The Sanctity of the Dying Room

Let's pull the plug on playing politics with Terri Schiavo.

I remember the late-night phone call from my mother.

My father lay dying at home in a living room that had been converted into a hospice for the man with terminal cancer.

He was a physician. He’d seen much of life and death and everything in between as a doctor in war and peace. He’d been a resident at Virginia Mason. He’d run a hospital high in the Peruvian Andes. During World War II, he had cleaned up after aircraft accidents. At dinnertime, he often told gruesome stories—some funny, some horrifying.

As a healer, he’d often felt the agony of his own inadequacy as a single human being fighting for life. He once described standing on the tarmac at an Army Air Corps base while in front of him a planeload of GIs burned to death in a crash-landed transport.
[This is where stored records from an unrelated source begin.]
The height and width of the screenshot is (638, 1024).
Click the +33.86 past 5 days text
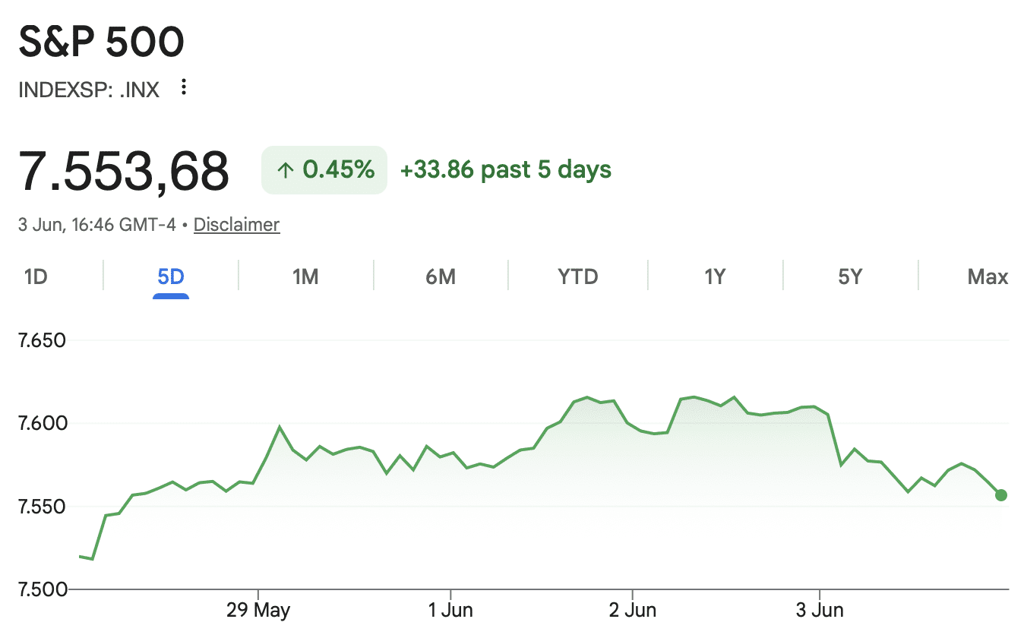(x=505, y=170)
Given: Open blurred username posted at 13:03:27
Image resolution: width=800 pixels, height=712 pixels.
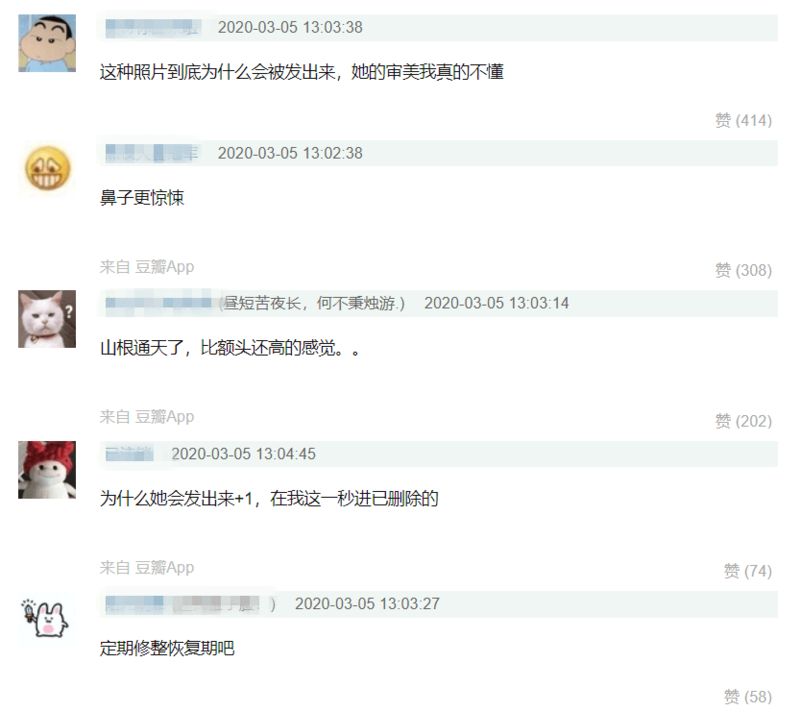Looking at the screenshot, I should coord(182,604).
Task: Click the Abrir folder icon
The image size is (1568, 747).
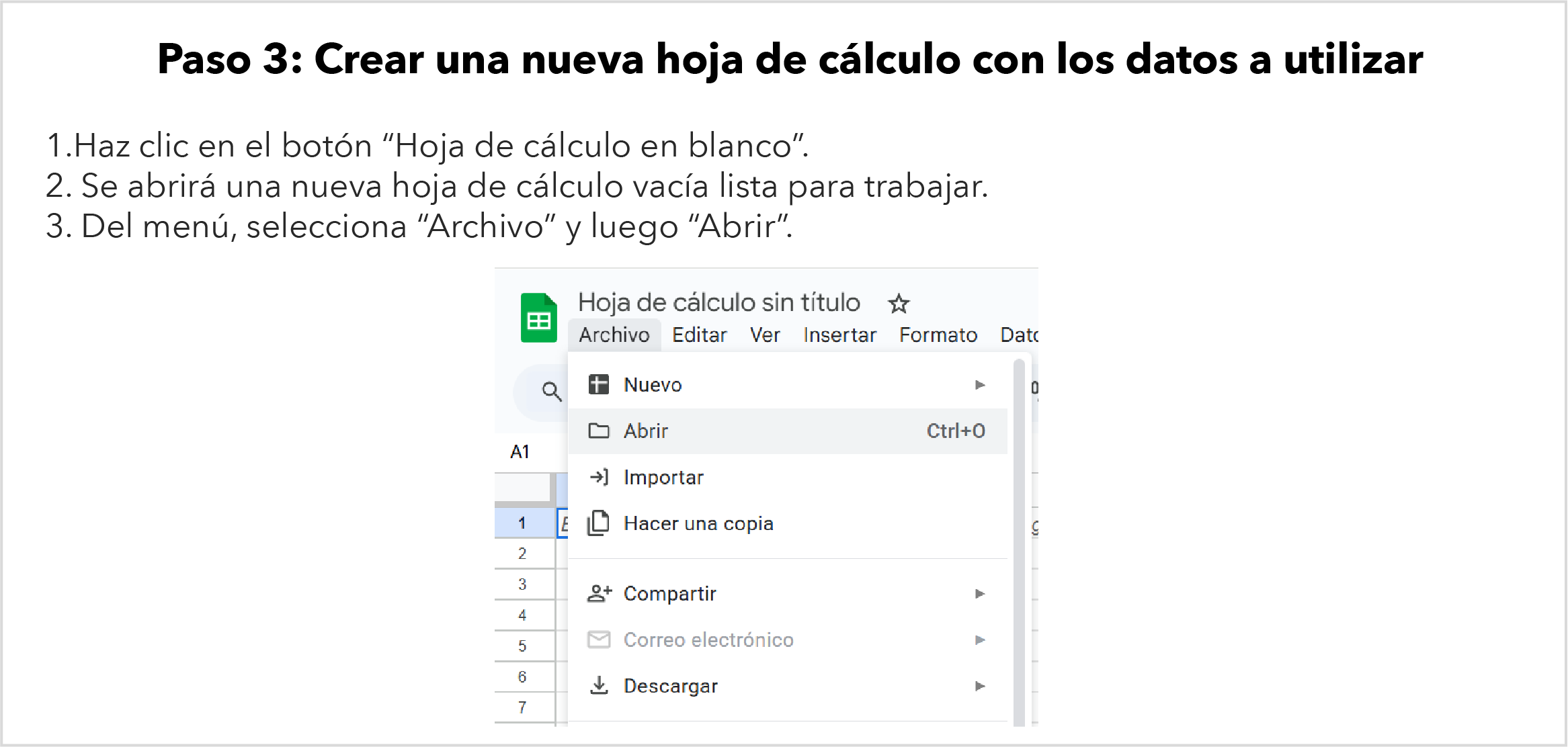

He’d heard soldiers screaming for their mothers as they were consumed in the flames while he and the rescue crew stood by, unable to extinguish the fire.

That image symbolizes for me the ultimate intimacy of death. At some point, when we are beyond saving, we call out to the ultimate life-giver.

My father’s dying was not so dramatic, nor agonizing, but it wasn’t easy. The forces that were drawing him toward the end were not extinguishable, either. Neither was his suffering. He asked that nature be allowed to take its course, and my mother and sisters kept him as comfortable as possible.

Fortunately, we knew his preferences. Between painkillers, my father was cogent. He believed in the relief of suffering— and that included hastening the end when it was inevitable and the pain was unendurable. He did not want to suffer as he had seen so many patients suffer; he did not want to linger with spreading bedsores; he did not want to drag his family through a spectacle of suffering.

So that night, my mother called.

Nature was moving too slowly. My father was begging her to finish him off, to relieve his pain, to stop further decline. A nurse by training, she had plenty of morphine to give him. But he begged for the coup de grâce—a lethal dose.

I believe assisted suicide should be legal. I believe that each person has the right to decide when their health care ought to start and end. I believe in the right to life and death. I understand that the issues are complicated, personal, and spiritual. I understand there are— and have been—slippery slopes that humanity has slid down.

But these are abstractions in the dying room, where a dying person’s wishes carry a special weight; where only those who know you most intimately can be stewards of your fate; where none of the choices is acceptable.

Despite my belief that my father’s wishes should be honored, I could not bring myself to advise my mother to grant him this wish. I wanted him to die, but I did not want my mother to be his killer. I hated his suffering, but I also resented his asking my mother to do what no partner should be asked to do. I was angry that we have no system in place so that people can take matters into their own hands if they so choose, as they do in Oregon.

Oregon’s assisted suicide law is under attack. As a parting gift, outgoing U.S. Attorney General John Ashcroft asked the Supreme Court to strike it down. Despite the scary concept of doctors helping patients to die, relatively few terminal patients in Oregon avail themselves of the prescribed drugs you can use to take your life at the end. And many of those who request and receive the “death with dignity” drugs never use them. They seem to take comfort in simply knowing the option is there. To me, it seems an immensely civilized law, one that would have allowed my father to do what he impossibly asked those who loved him to do.

And which we didn’t do.

My father lived a while longer, and we endured his pain and the pain his pain caused us.

I don’t know whether or not Terri Schiavo’s feeding tube should be pulled. I don’t know whose wishes her husband or parents are trying to honor, other than their own. A husband sees his wife in an irreversible vegetative state and naturally wants to end such suffering; her parents see the child they gave life to and aren’t ready to give up hope. There is nothing unique in this struggle or the pain it causes—it happens to thousands of families every day. The courts say the responsibility for the decisions about her care fall to her spouse, which seems right.

What is a travesty is the exploitation of her case for politics. The dying room has been invaded by grandstanders fueled by polls, political memos, and fundamentalism. Tom DeLay doesn’t belong in there. Congress doesn’t. Neither does George W. Bush, a man who once signed a law in Texas that permits hospitals to withdraw “life-sustaining treatment” from poor folks—without family consent.

You cannot be “on the side of life” without also facing up to the responsibilities of contending with the dying. It is not enough to say you are “pro-life” if that doesn’t include respecting the intimacy and tough moral decisions that are made in the privacy of the dying room, a place where politics should never show its face.